Перечитав недавно пьесу Хелман, я удивился, как мало текста у Берди. И не текст из того спектакля остался в памяти. Раневская играла не текст, а характер. И запомнился он, запомнилось поведение Берди-Раневской, грустной и смешной одновременно. Запомнилась ее внезапная вспышка, воспринимаемая как яркий, но обреченный на провал бунт, ее манера говорить, смотреть, улыбаться.
Я не читал в то время рецензий на постановку «Лисичек». С ними я познакомился позже — их оказалось немало, и в каждой едва ли не большая часть отводилась Раневской, роль которой стала в спектакле, как теперь выяснилось, центральной для раскрытия идеи пьесы.
Г. Бояджиев в своей увлекательной книге-путешествии «От Софокла до Брехта за сорок театральных вечеров», рассказывая о спектаклях и ролях, «ставших явлением», один из вечеров целиком отводит Берди-Раневской.

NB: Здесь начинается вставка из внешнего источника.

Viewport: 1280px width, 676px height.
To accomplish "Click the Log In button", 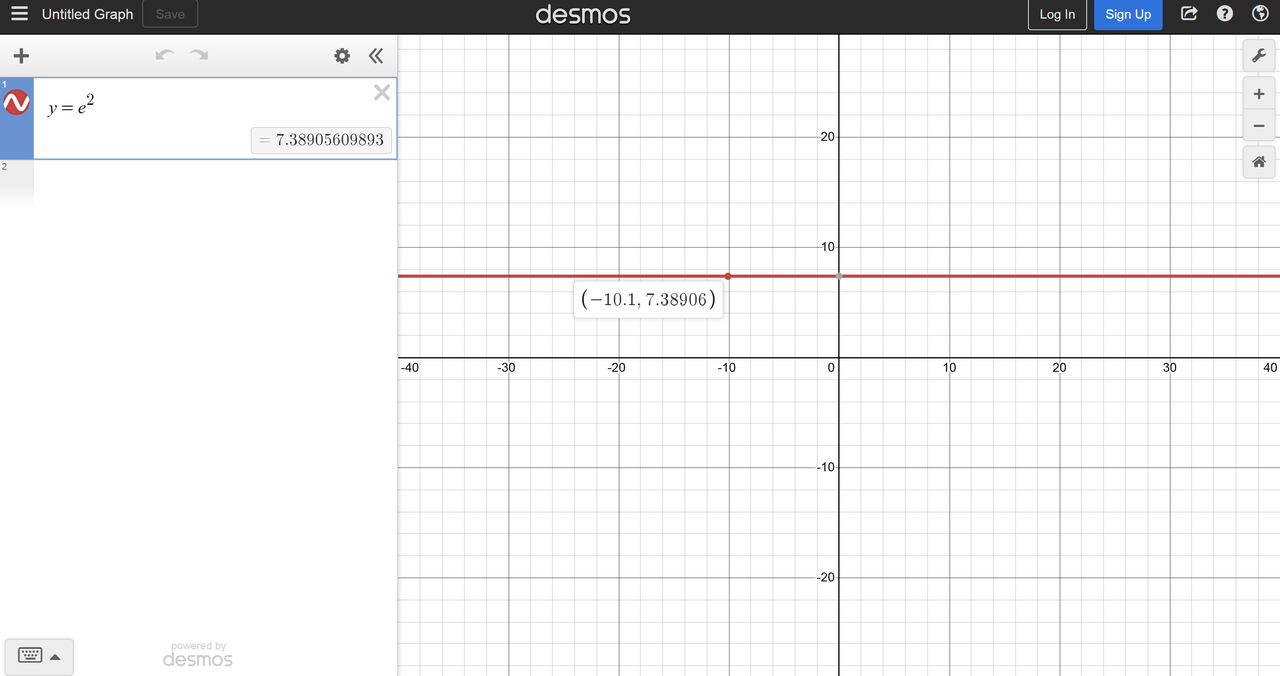I will point(1057,14).
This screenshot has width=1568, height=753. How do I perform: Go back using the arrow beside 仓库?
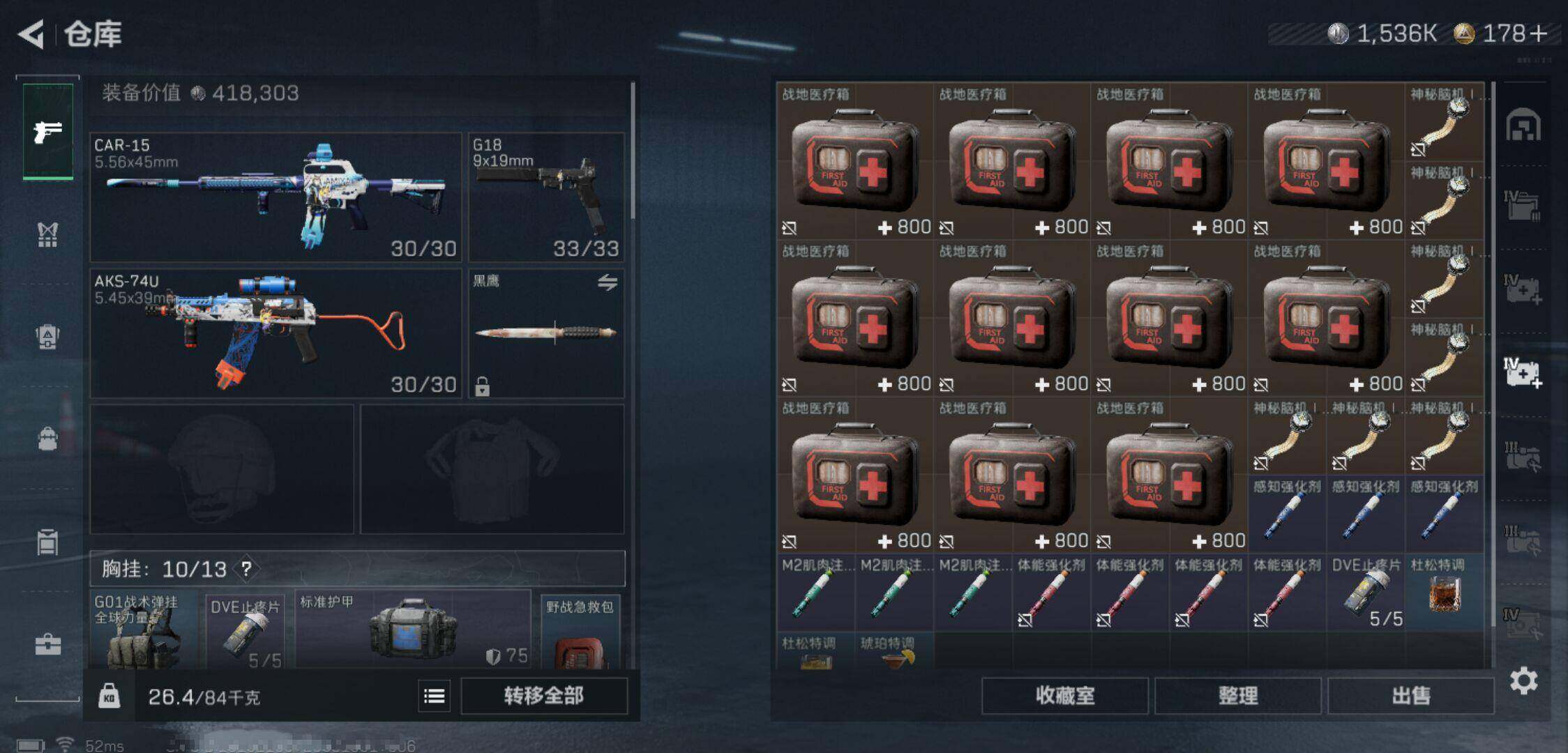coord(31,34)

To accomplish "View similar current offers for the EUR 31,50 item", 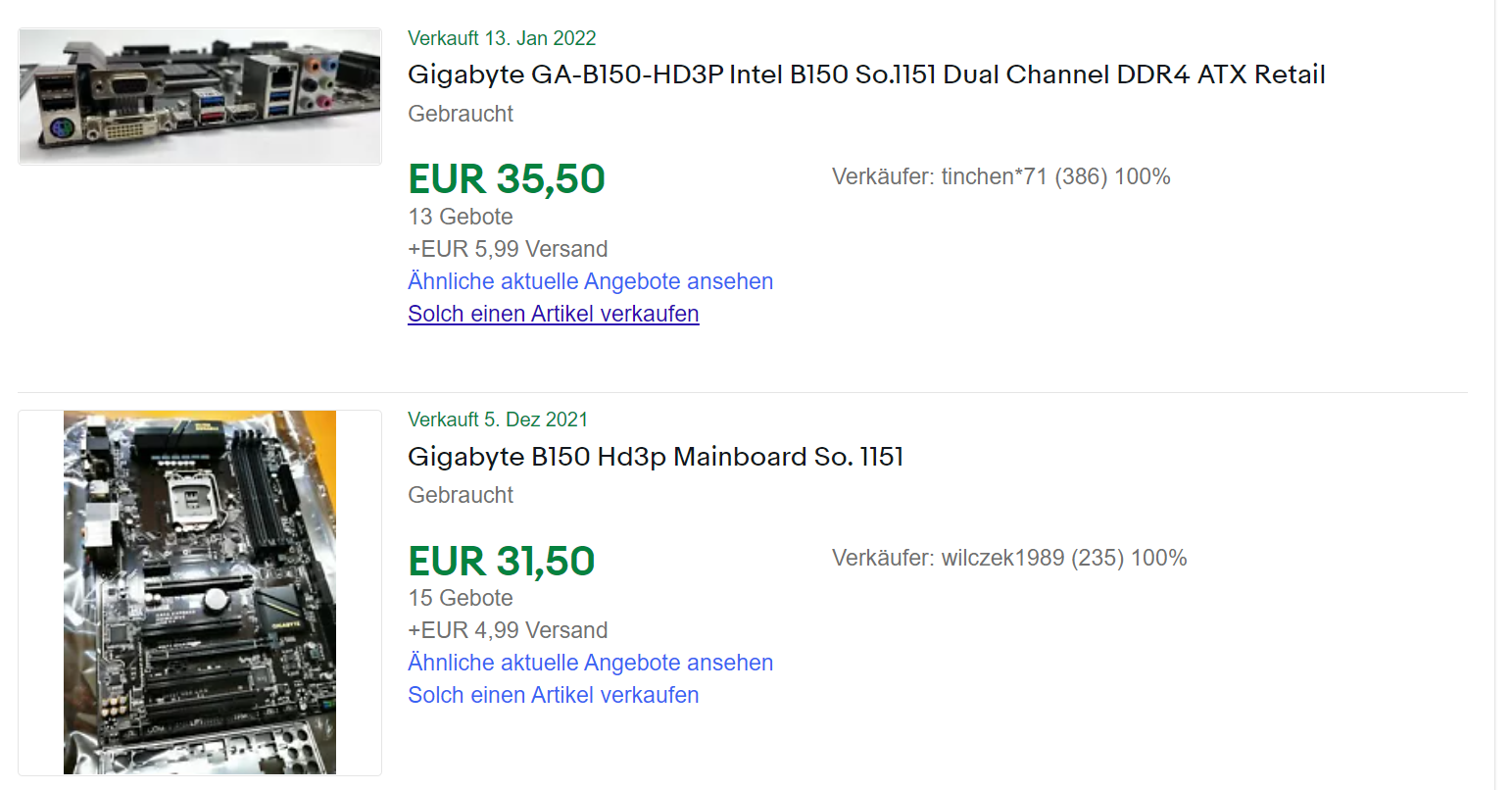I will click(590, 663).
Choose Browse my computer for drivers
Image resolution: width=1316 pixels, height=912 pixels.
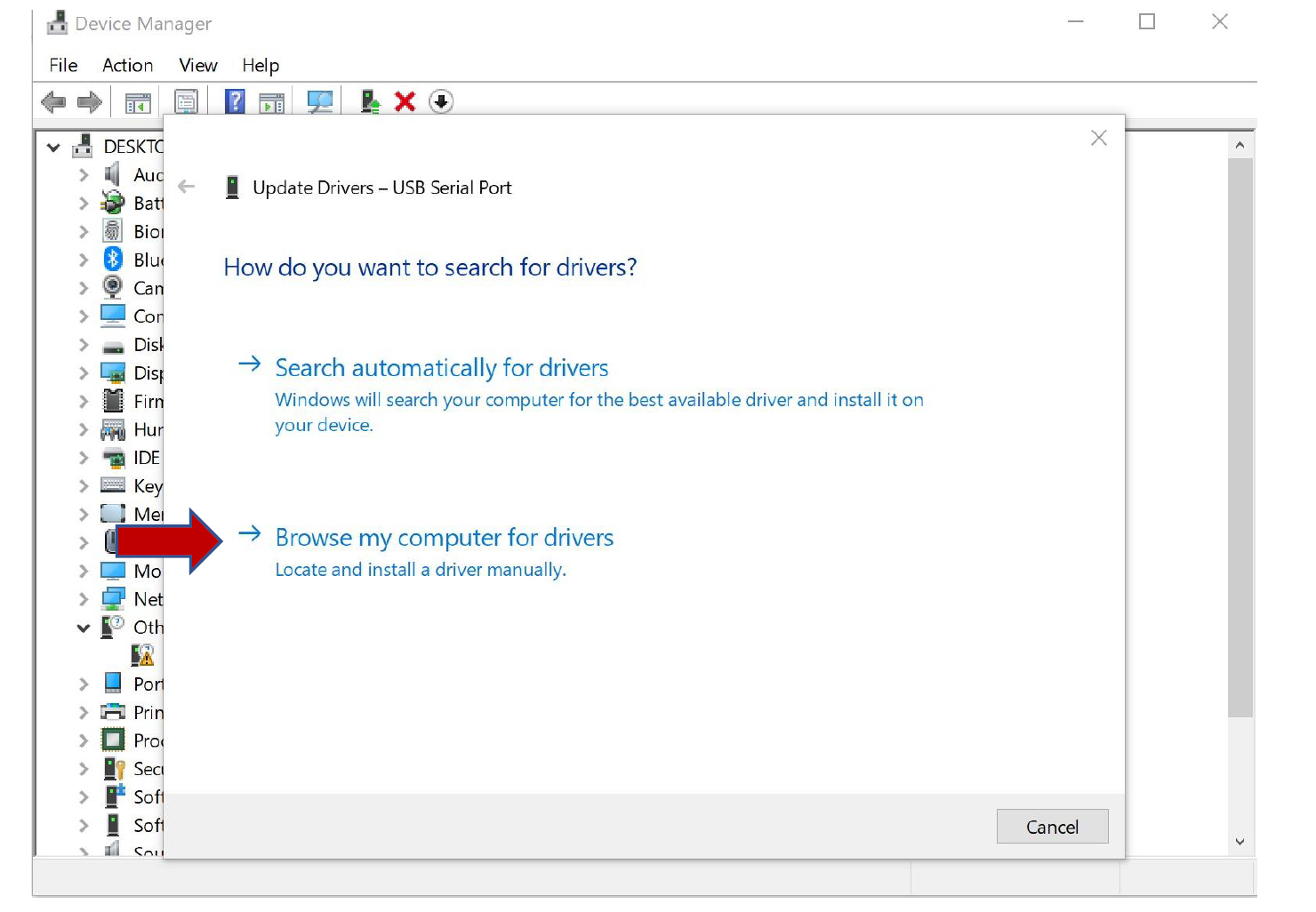click(444, 538)
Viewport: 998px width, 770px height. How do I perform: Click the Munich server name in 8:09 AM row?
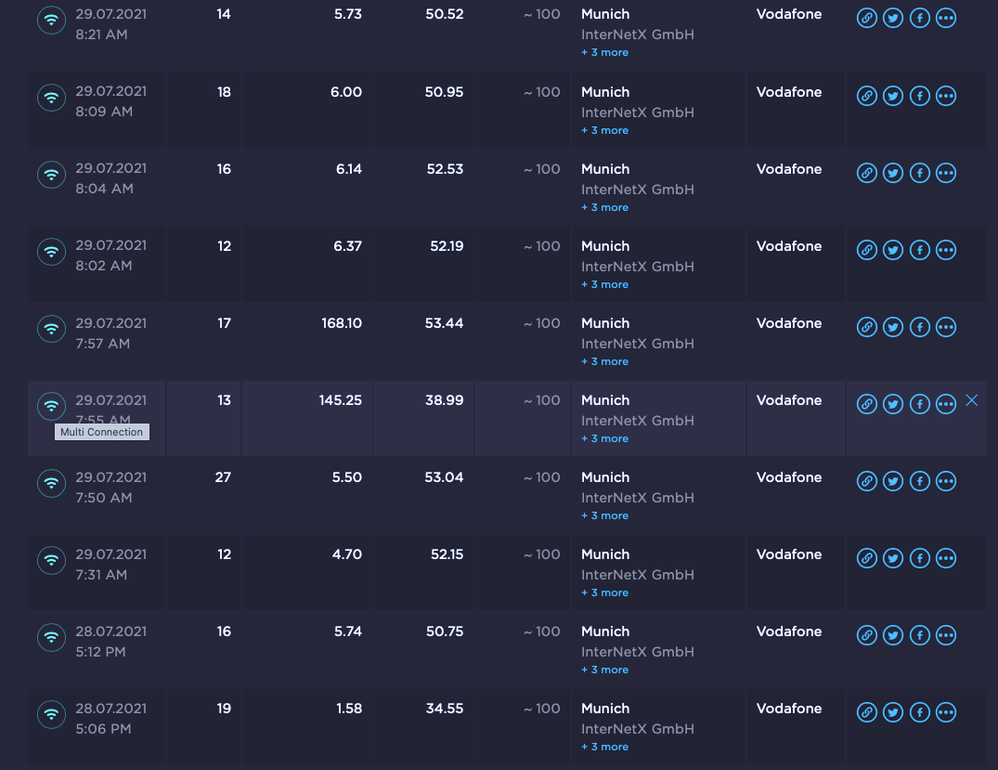pos(605,92)
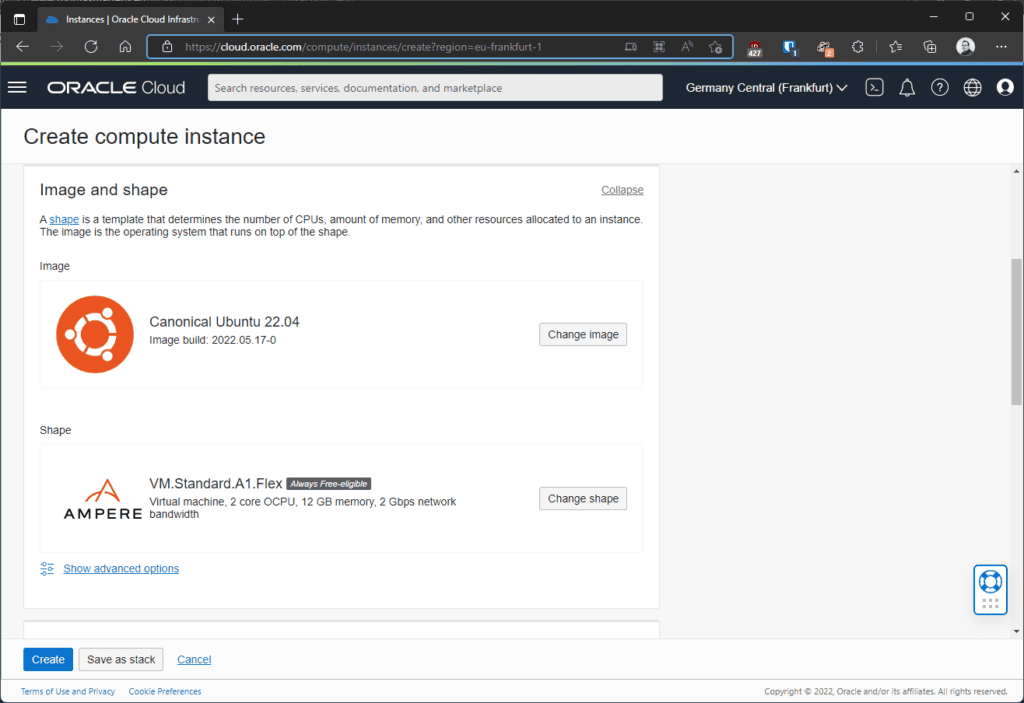Open the notifications bell icon
Image resolution: width=1024 pixels, height=703 pixels.
pyautogui.click(x=907, y=87)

«Потеряв в жизни все, она ценой огромных нравственных мук сохраняет свои убеждения, — пишет он. — Верди Фаины Раневской твердо знает, что такое добро и что такое зло... .
Актриса не жалуется на судьбу своей героини: в ее отчаянии — гнев и протест против трагической судьбы хорошей, честной женщины. И когда Берди, рыдая, восклицает: «За всю жизнь ни одного счастливого дня, ни одного дня без обиды!» — она поистине трагична.
Глубина страданий и страстная приверженность нравственному идеалу придают образу Берди огромную внутреннюю силу. Это она — основной обвинитель Хоббартов, это она — совесть пьесы, это она — главное действующее лицо на стороне блага, как Реджина — главное действующее лицо на стороне зла».
В тот же вечер Ф.Г. нашла в одном из обтянутых коричневым дерматином футляров тетрадь с дневниковыми записями сорок пятого — сорок седьмого годов.
Она прочла мне несколько страничек. Среди них оказалась и запись о Берди, о чувстве неудовлетворенности собой, о том, что роль идет не так, как хотелось бы, о бесконечных муках, вызванных сознанием, что Берди можно сыграть лучше.
— Так всегда у вас было? — спросил я.
— Пожалуй, всегда.
— А «радость творчества»?
— Радость творчества для меня — общение с талантливыми партнерами. Радость творчества — это мучительный процесс работы над ролью, работы, не прекращающейся и после премьеры. Не знаю, может быть, это и плохо, но я чаще всего начинаю до конца понимать, что делаю, когда пьесу уже снимают с репертуара.